In September 1993, work was underway to build a hospital parking lot on Feldstrasse in the German city of Trier, near the Roman bridge.

 

The city was founded around the year 16 BC. by the Romans as Augusta Treverorum and therefore preserves many buildings and remains from that time, such as the Porta Nigra. That is why it is not unusual that the remains of walls and vaults from the basements of a Roman insula (multi-story residential block) were found in the parking works.

However, the works were not interrupted and the excavators continued their work. On September 9, coin collectors who were inspecting the earth removed by one of the machines found several gold coins in it.

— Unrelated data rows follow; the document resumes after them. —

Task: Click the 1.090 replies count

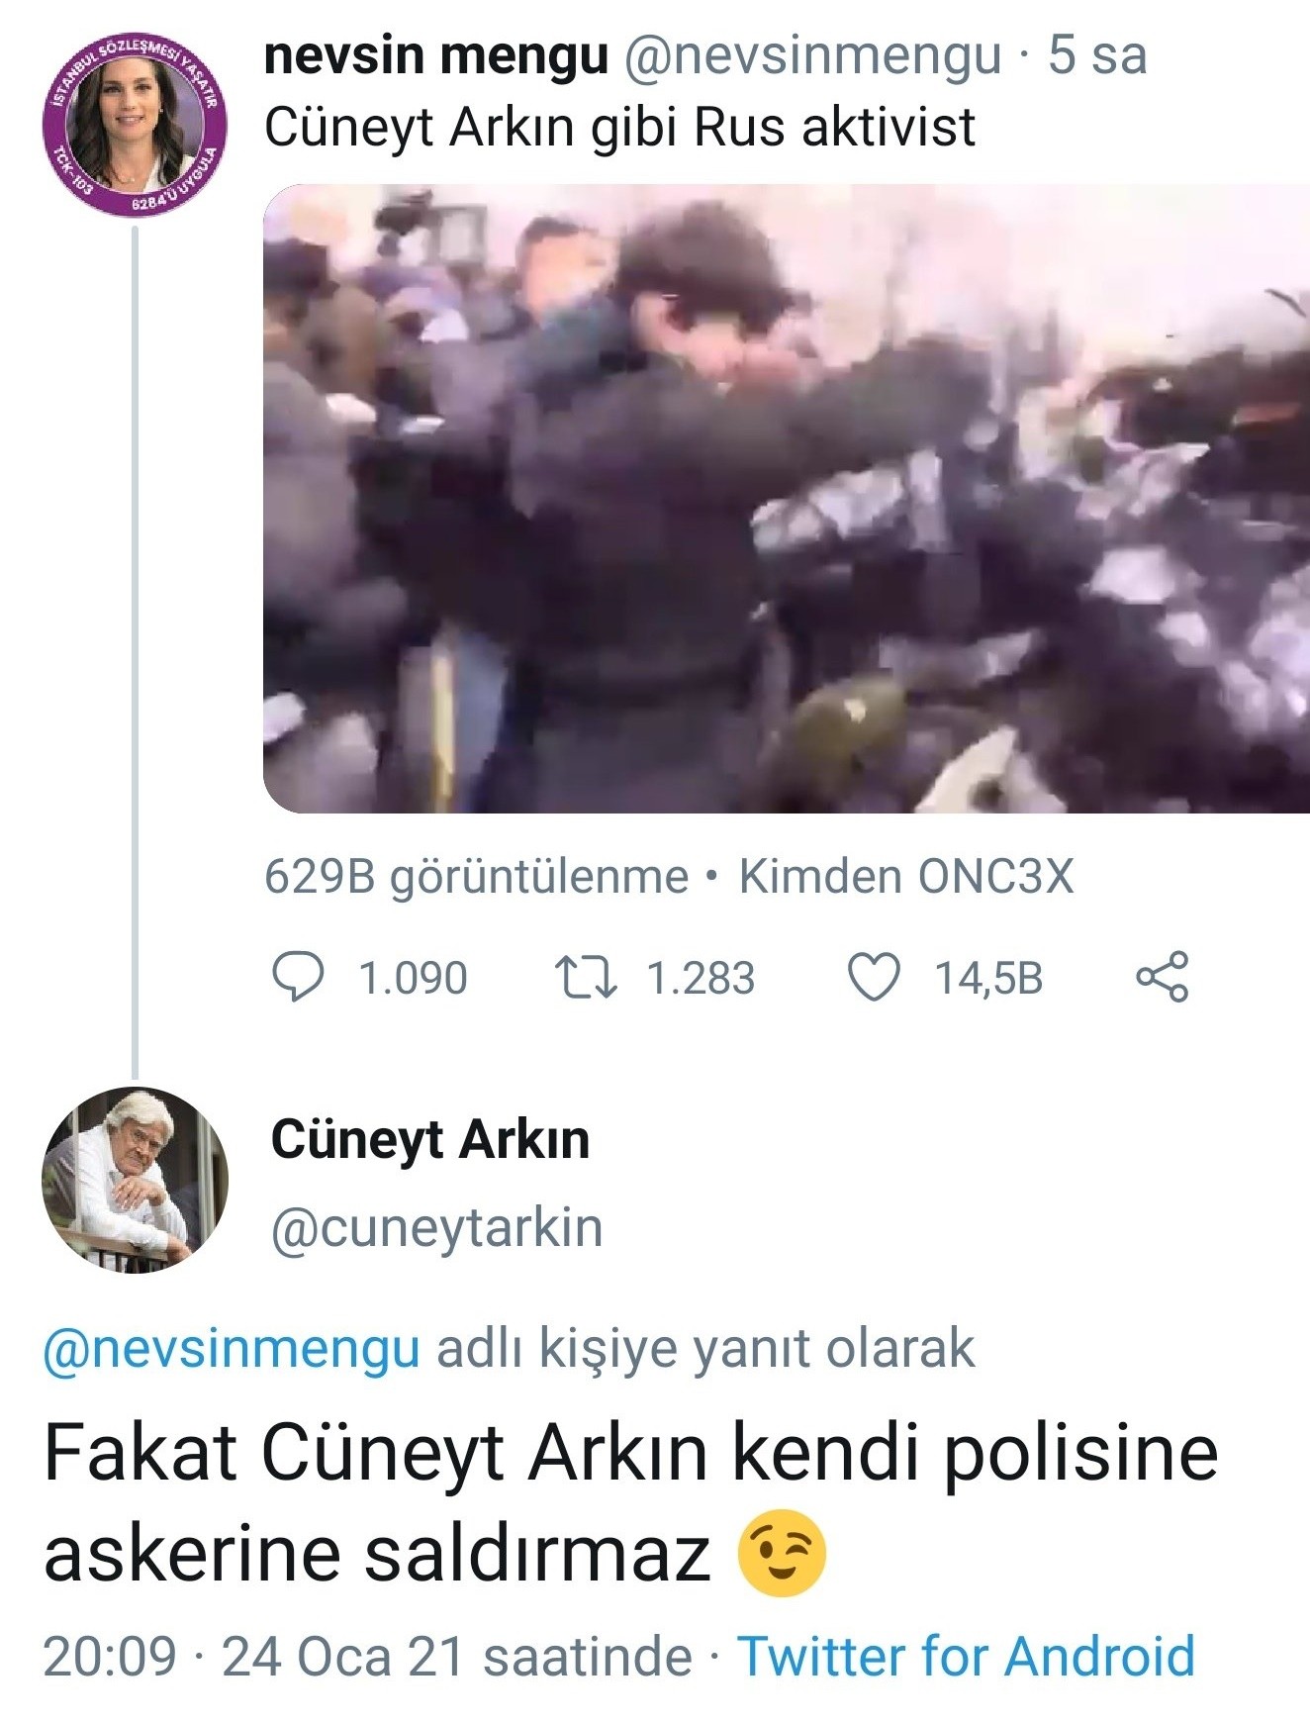Action: click(x=413, y=978)
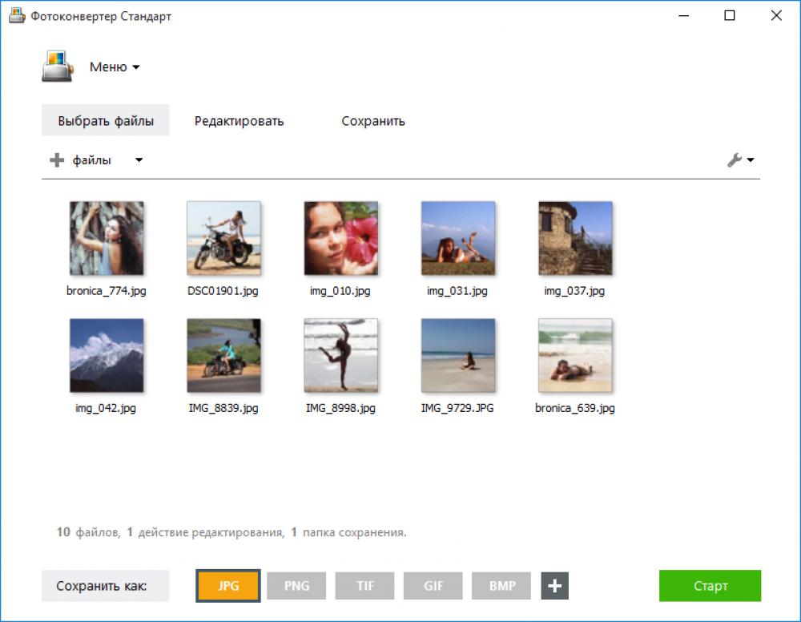The height and width of the screenshot is (622, 801).
Task: Switch to the Редактировать tab
Action: (x=239, y=120)
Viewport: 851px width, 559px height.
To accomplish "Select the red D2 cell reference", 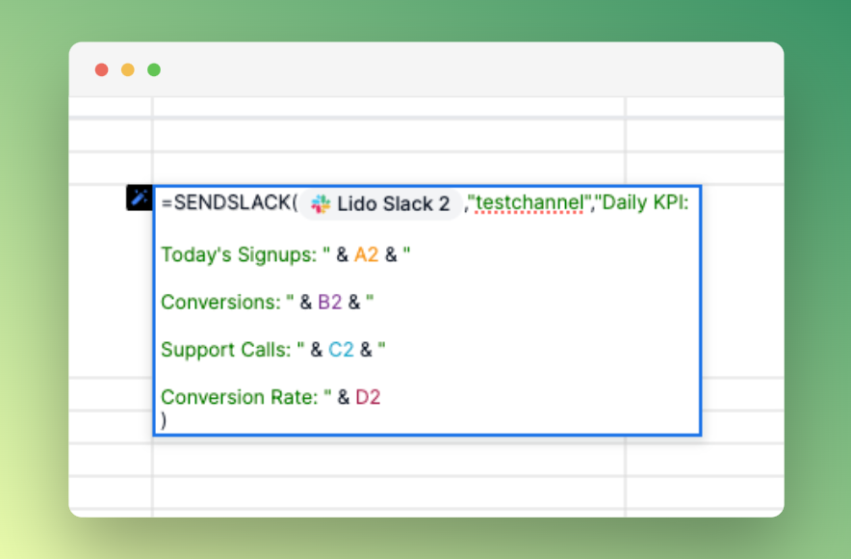I will tap(368, 396).
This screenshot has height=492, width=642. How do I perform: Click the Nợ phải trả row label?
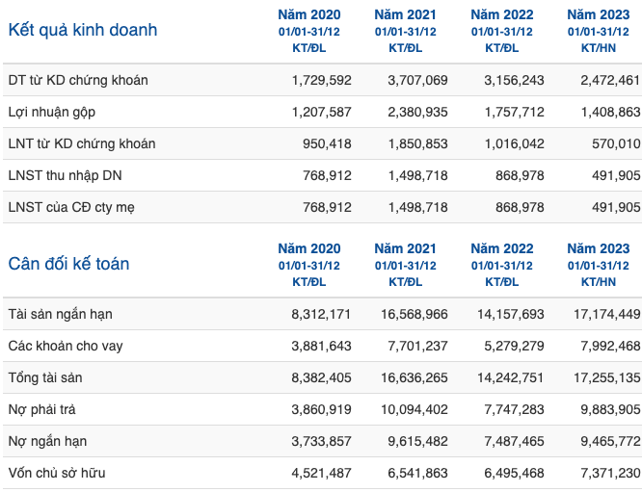pos(41,409)
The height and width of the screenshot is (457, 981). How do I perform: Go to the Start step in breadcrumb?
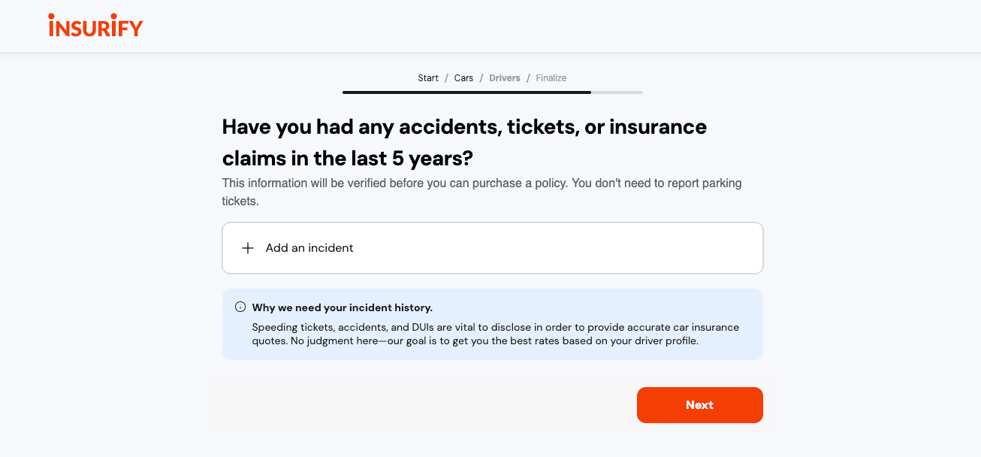point(427,77)
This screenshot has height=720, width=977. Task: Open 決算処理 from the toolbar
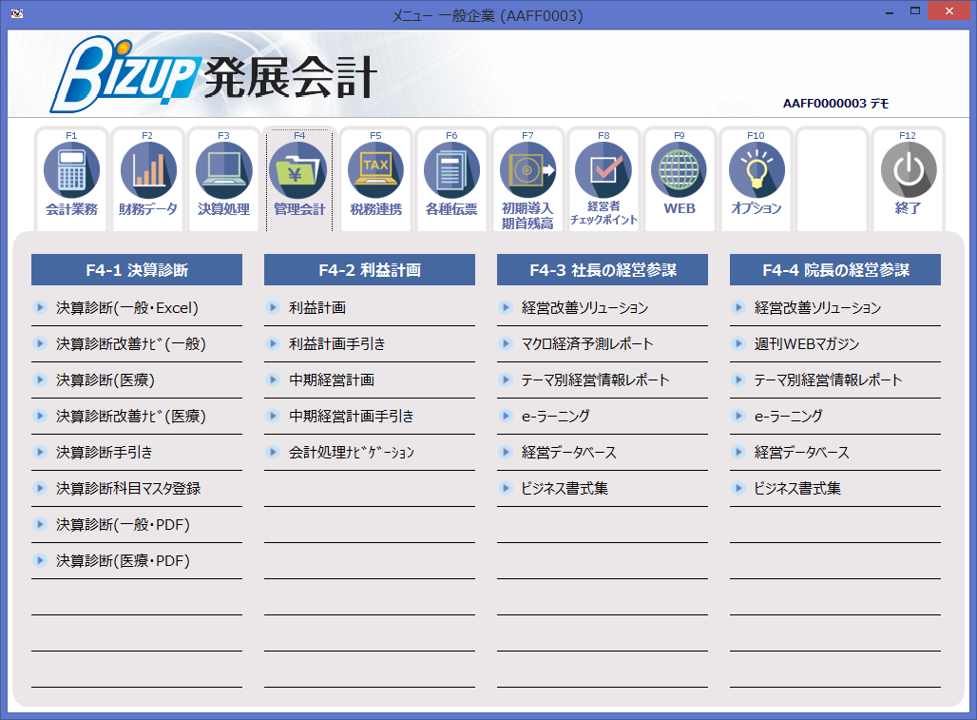(223, 179)
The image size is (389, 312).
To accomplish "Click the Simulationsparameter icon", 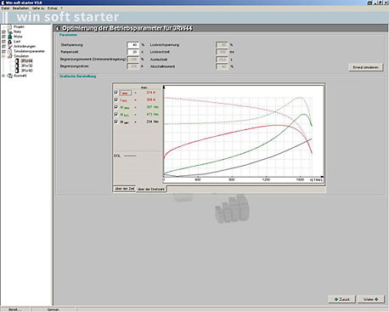I will tap(9, 51).
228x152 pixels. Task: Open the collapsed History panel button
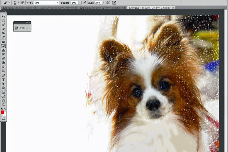click(22, 28)
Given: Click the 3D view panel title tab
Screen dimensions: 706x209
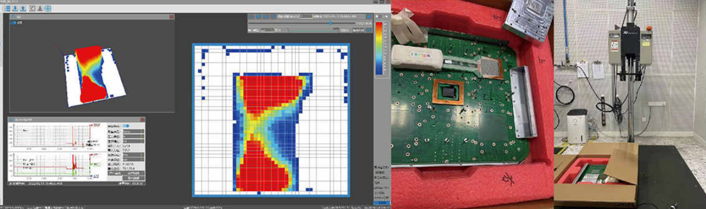Looking at the screenshot, I should pos(16,17).
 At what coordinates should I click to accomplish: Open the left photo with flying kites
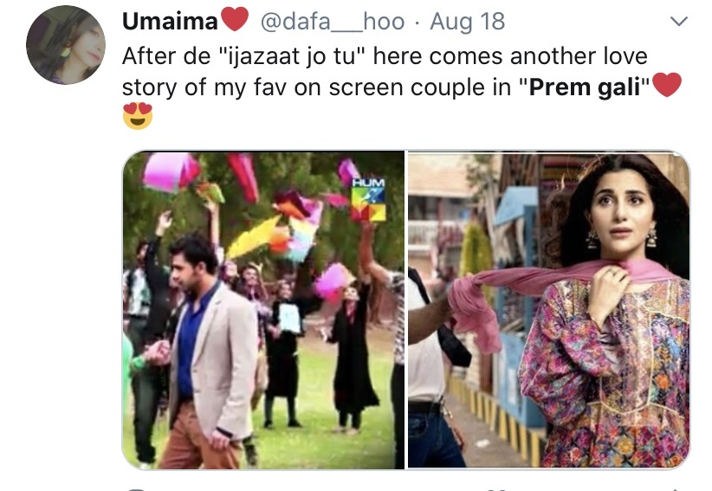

They returned at night with a metal detector and in a short time they had obtained in the excavation hole the fabulous loot of 1,389 Roman aurei (the Roman gold coin that was in use until the year 309 AD, when it was replaced by the solid). Some of the coins were caked due to corrosion and clay.

But before dawn, in one of the basement rooms, they discovered a bronze vessel containing another 561 gold coins. The vessel, which had been broken by one of the excavators that same afternoon, was the original place where all the coins from the discovery had been kept.

Let’s go back to the afternoon of September 9. The earth that had been removed from the Feldstrasse excavation was to be reused as fill material in further work on a car park at the Kockelsberg hotel, which is about 5 kilometers away on a hill. Some collectors followed the truck that was transporting the earth and, when they arrived at the hotel, they spread a rumor that there could be a treasure among the rubble.

The result was that they, the truck drivers, and many hotel guests began to excitedly dig through the dirt. By the end of the afternoon they had found another 400 gold coins, and even the top of the bronze vessel.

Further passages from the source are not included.